Een klassieker in de literatuur over dit soort van processen in een speech van president Eisenhower in 1960, kort voordat hij het politieke stokje overgaf aan president Kennedy. Eisenhouwer, oud operbevelhebben van de geallieerden in de Tweede Wereldoorlog en acht jaar lang president, waarschuwt voor het bestaan van een 'militair-industrieel complex' dat hij waarneemt in de corridors van de macht in Washington. Het is een waarschuwing tegen 'onwenselijke invloed' op beleidsvoering door de industrie.
Susan Strange vraagt zich in haar twee genoemde boeken ook zoiets af. In hoeverre zijn staten bij machte om daadwerkelijke controle uit te oefenen op markten? Hoe sterk en daadkrachtig is het toezicht op markten?

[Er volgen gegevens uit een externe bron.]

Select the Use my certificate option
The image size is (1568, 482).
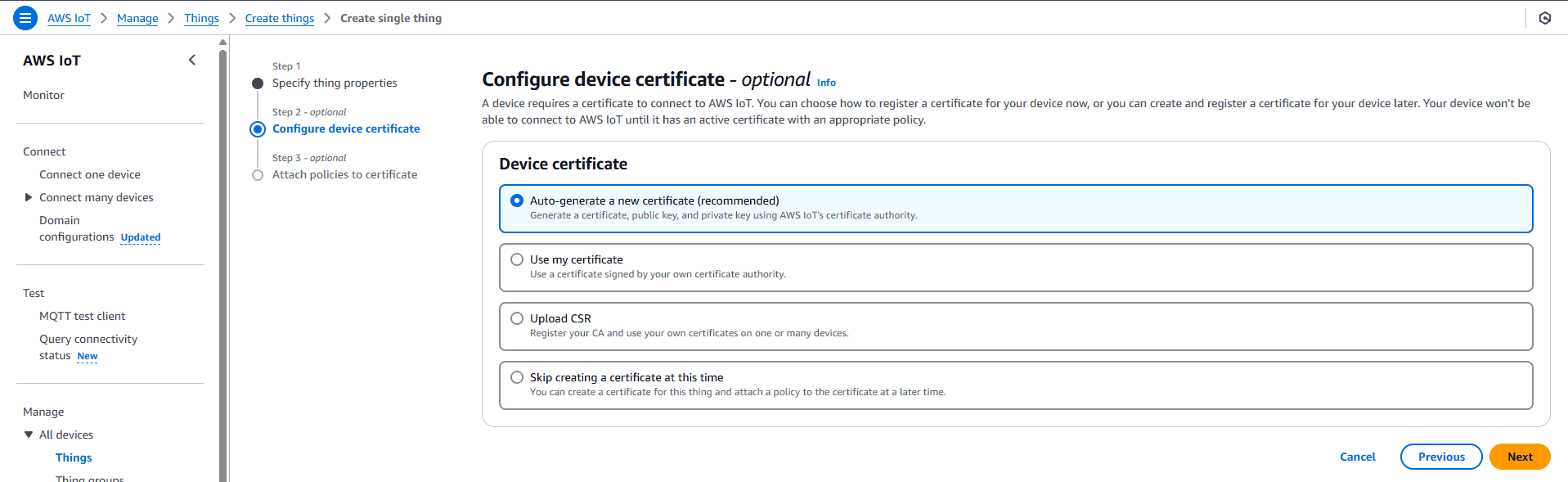pyautogui.click(x=517, y=259)
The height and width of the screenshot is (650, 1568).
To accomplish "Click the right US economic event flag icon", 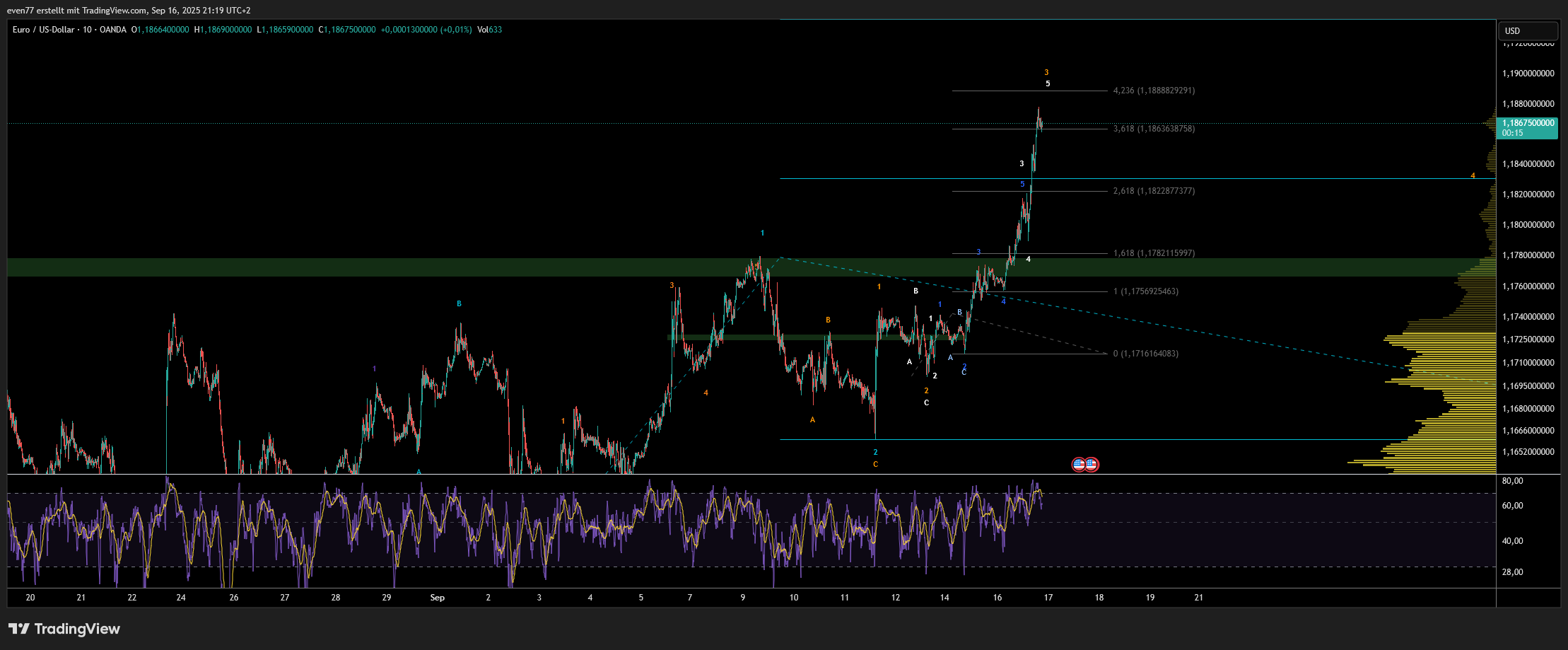I will (1092, 465).
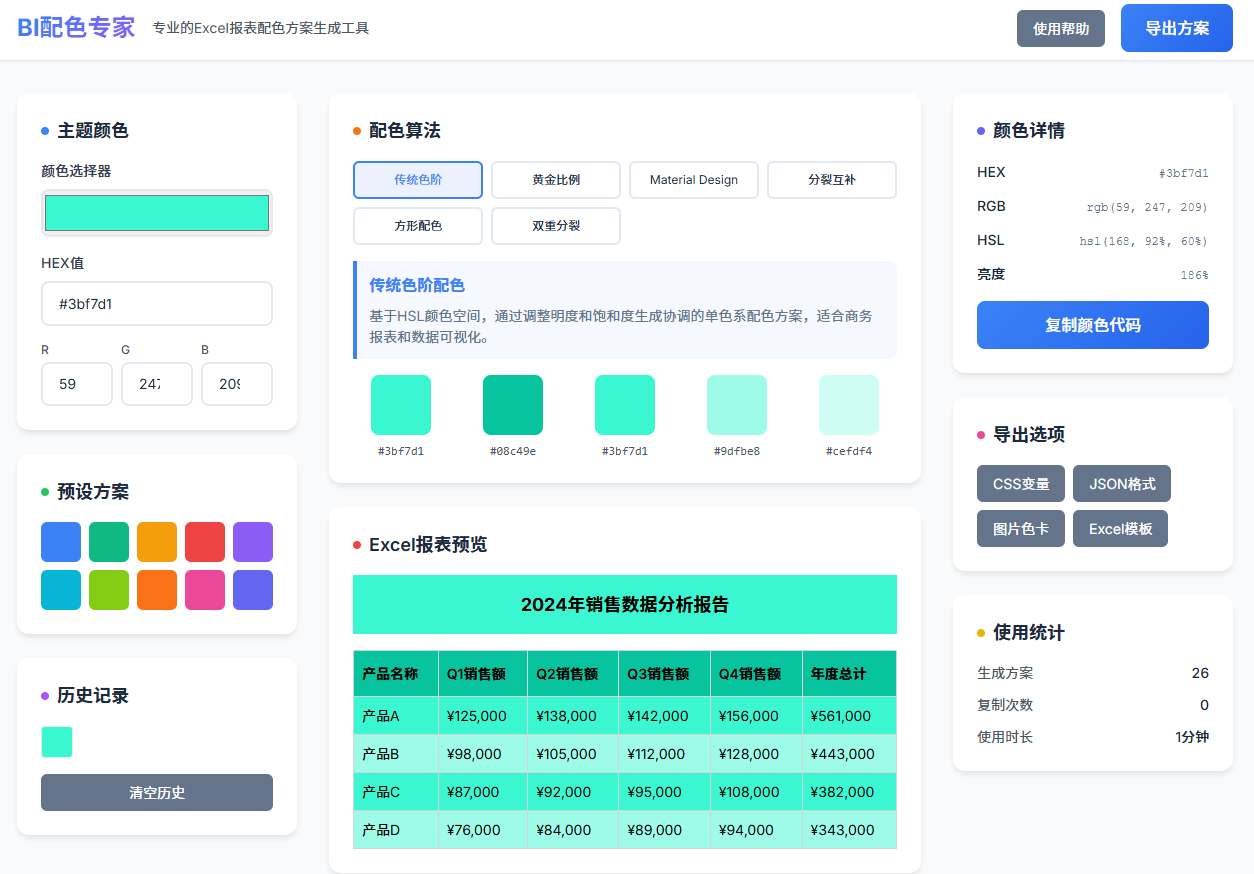Select the 黄金比例 algorithm option
This screenshot has width=1254, height=874.
[x=555, y=180]
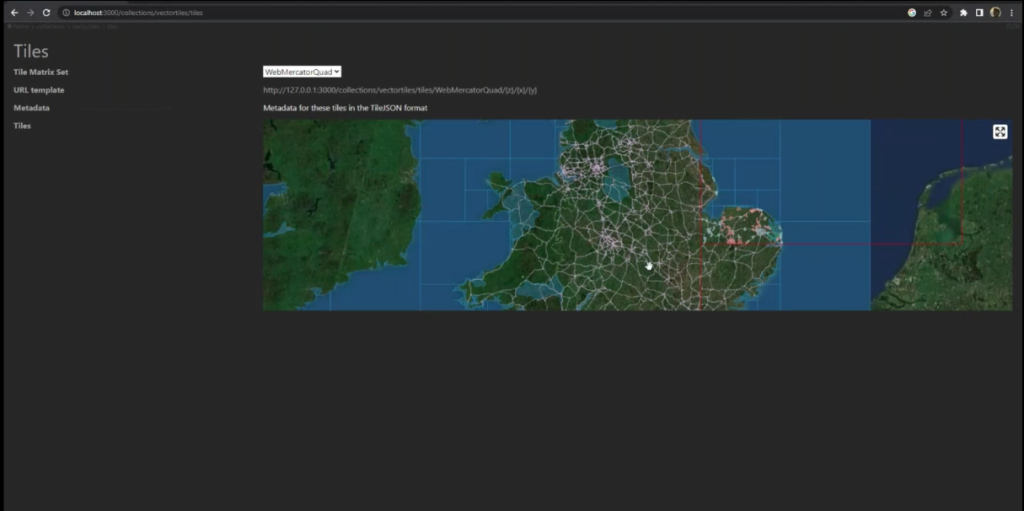Open the TileJSON metadata link

(345, 107)
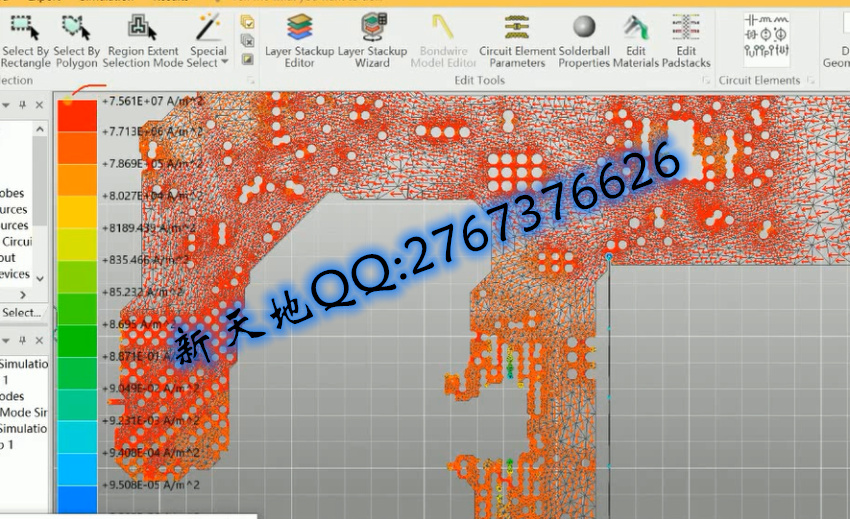
Task: Open the upper left panel's dropdown arrow
Action: [x=7, y=105]
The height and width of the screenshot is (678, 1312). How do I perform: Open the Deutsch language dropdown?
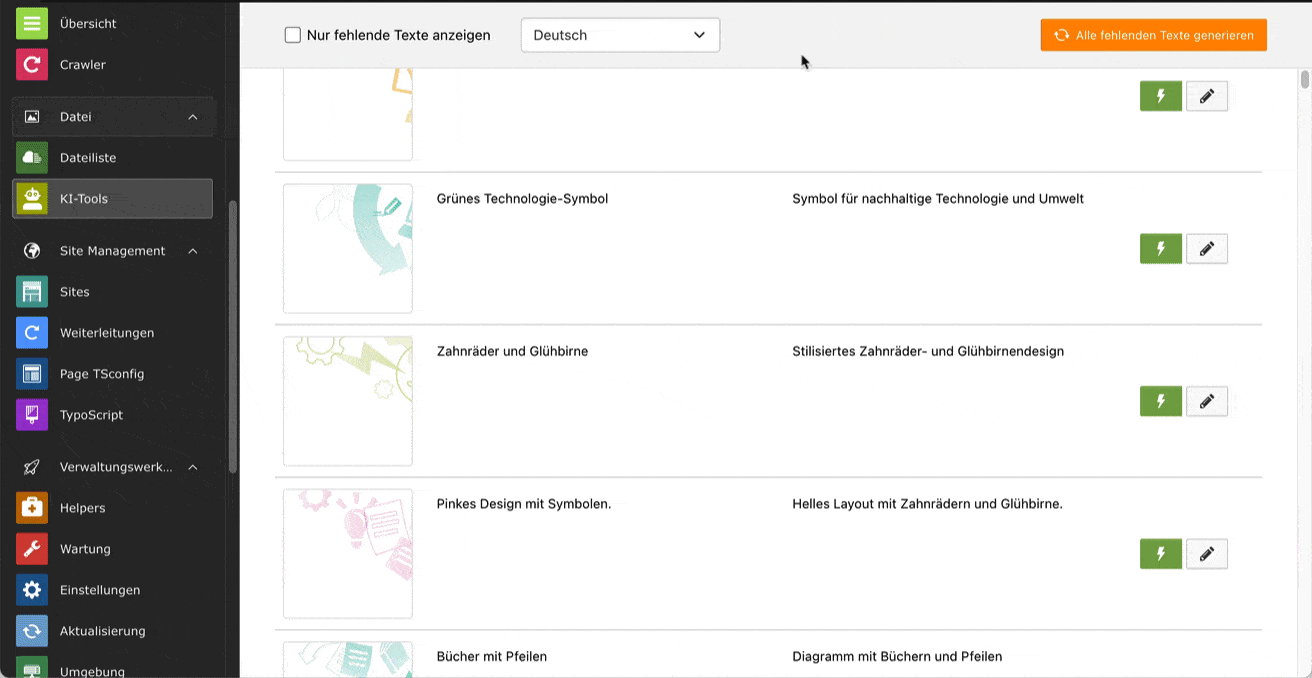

Tijdens dit soort praten over macht besef ik - en merk ik soms aan het gehoor - dat een dergelijk 'groot' verhaal over macht ook klein gemaakt moet worden. Wat betekent macht nu in de context van het dagelijks functioneren van accountants? Dat probeer ik dan duidelijk te maken door te wijzen op de ruim tienduizend accountants die verplicht door de NBA een cursus Professioneel-Kritische Instelling moeten volgen.
Een goed initiatief om professionele tegenspraak van accountants te agenderen en vrijmoedig spreken te stimuleren. PKI gaat in de kern ook om macht. Er is sprake van een machtsrelatie tussen principaal en de accountant. Maar deze machtsrelatie is niet eenzijdig. De accountant is niet per definitie ondergeschikt. Verre van dat.
Ook - of juist - in machtsrelaties behoort een professioneel gesprek te worden gevoerd over taakuitoefening en (individuele) verantwoordelijkheden. Dit vergt vrijmoedig luisteren, maar ook sociaal-psychologische vaardigheden om dit soort machtsgesprekken te voeren.
Accountancy is - of behoort - zoveel meer te zijn dan toepassing van vaktechnieken. Uit onderzoek van de NBA blijkt dat opdrachtgevers neutraal tot positief reageren op een professioneel-kritische houding in de praktijk. Verdere professionalisering van de accountant zit niet in de toename van wet- en regelgeving en verhevigd en verdiepend toezicht. Het zit in het verder ontwikkelen van een houding en gedrag richting principalen, waarbij een professionele dialoog wordt gevoerd over macht, in de dagelijkse praktijk van de accountant.